In the present study, the two rice varieties did not differ much in expression pattern of OsGS1;2 during WD, despite difference in their drought tolerance properties. Its transcript level was found to enhance in leaf and stem. However, in root the highly expressed OsGS1;2 was found to decline initially followed by an increased accumulation on further dehydration. Although, the time course of OsGS1;2 mRNA was reflected in GS1 polypeptide abundance, it was not correlated with total GS activity in all the three tissues. The result is supported by study of Ishiyama et al. (2004b) on effect of ammonium nutrition in Arabidopsis root GS isoforms. Arabidopsis root has four different isoforms of GS1, among them amount of GS1;1, GS1;3, and GS1;4 mRNA decreased and GS1;2 mRNA was increased by ammonium nutrition. The time course increase in GS1;2 mRNA corresponded with the accumulation of GS1 protein detected on the western blot. However, the increase in GS1;2 mRNA and protein was not correlated with total GS1 activity. The lack of correlation was due to lower affinity of GS1;2 for ammonium as compared to other isoform.

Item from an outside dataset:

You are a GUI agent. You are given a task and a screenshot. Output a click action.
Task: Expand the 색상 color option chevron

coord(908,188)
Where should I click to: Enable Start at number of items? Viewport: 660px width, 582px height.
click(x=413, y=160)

In conclusion, the regulation of GS isoforms by WD was organ specific. Two GS isoforms i.e. GS1;1 and GS2 were differentially regulated in drought-sensitive and -tolerant rice cultivars. GS2 is the major GS isoform in leaf and its over-expression in leaf has been found to be associated with the maintenance of photosynthetic and photorespiratory capacity of the plant. The GS1;1 isoform has been shown to be involved in remobilization and reutilization of nitrogen. A higher substrate affinity of the enzyme for ammonium signifies its promotion of the rapid conversion of ammonium to glutamine even under low ammonium conditions. Hence from the results, it can be inferred that a relatively maintained OsGS2 and the over-expression of OsGS1;1 may contribute to improved drought tolerance characteristics of Oryza sativa cv. Khitish.